_Problem statement_
Skipping all pictures, print exactly the lines below from the one with "This screenshot has" through the final line.

_Data listing_
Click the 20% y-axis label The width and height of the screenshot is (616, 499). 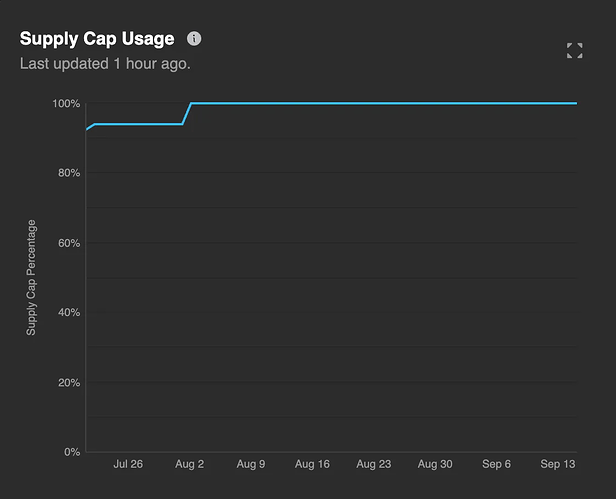pos(68,383)
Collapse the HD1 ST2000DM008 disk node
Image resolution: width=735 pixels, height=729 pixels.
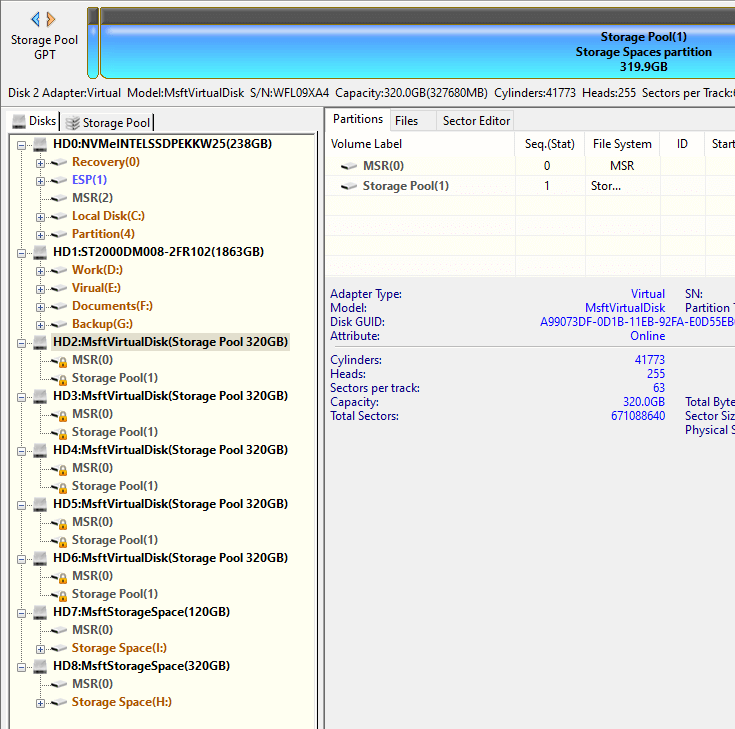point(23,252)
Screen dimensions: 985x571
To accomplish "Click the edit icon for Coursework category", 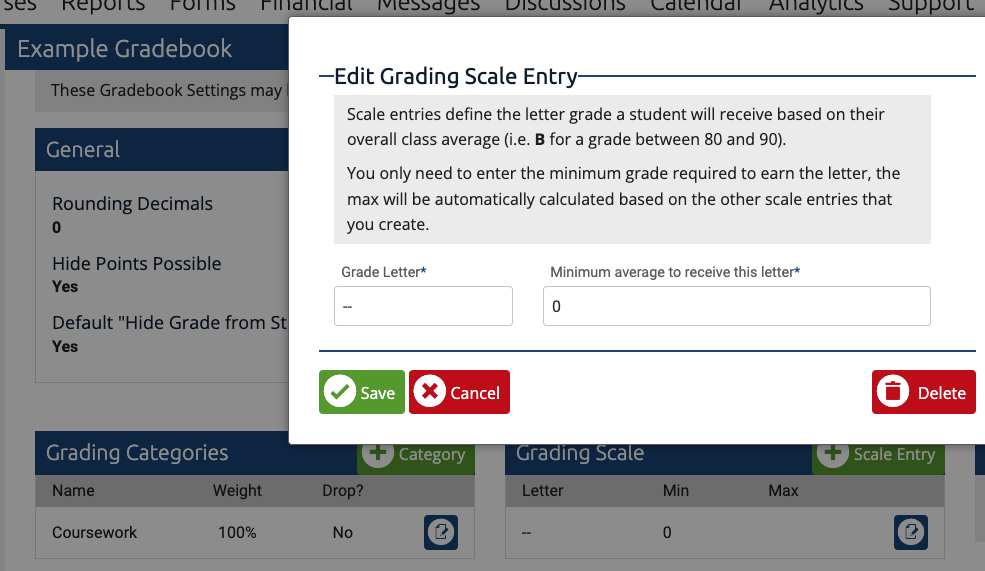I will [441, 532].
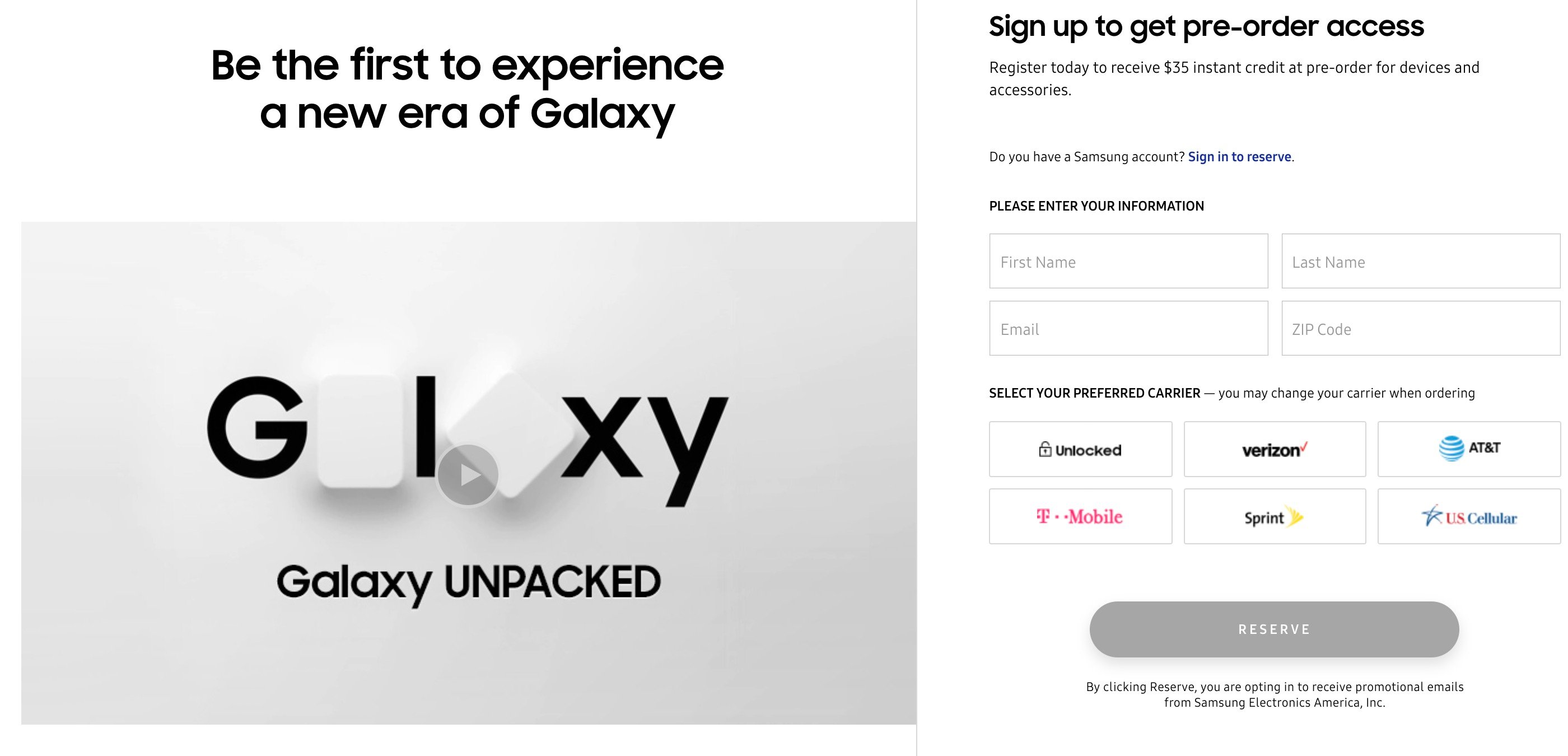Screen dimensions: 1568x756
Task: Select the Unlocked carrier option
Action: (x=1080, y=449)
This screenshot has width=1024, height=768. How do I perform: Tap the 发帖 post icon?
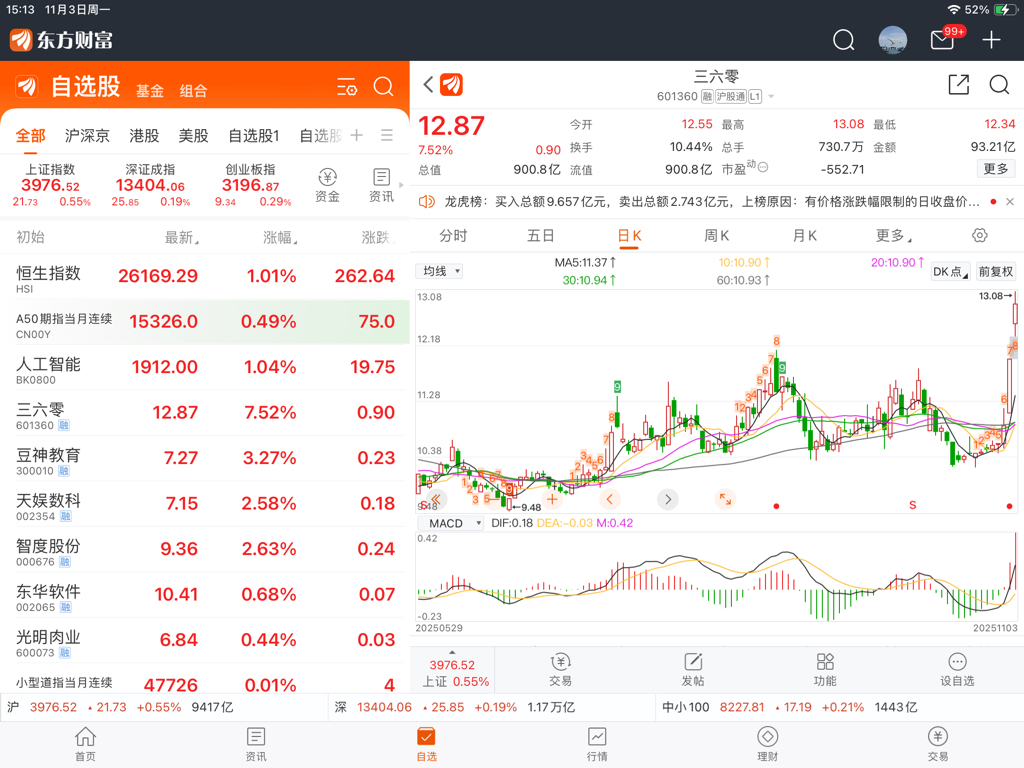692,669
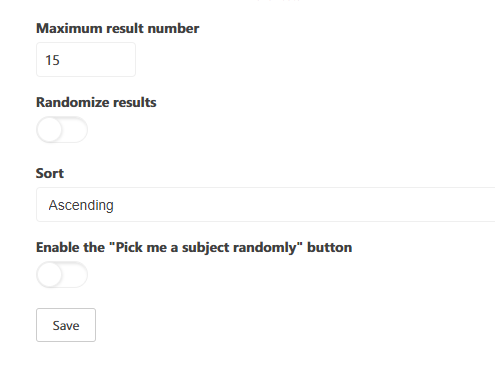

_Output of the exercise_
This screenshot has width=1024, height=768. How do I perform: Tap the 发帖 post icon?
692,669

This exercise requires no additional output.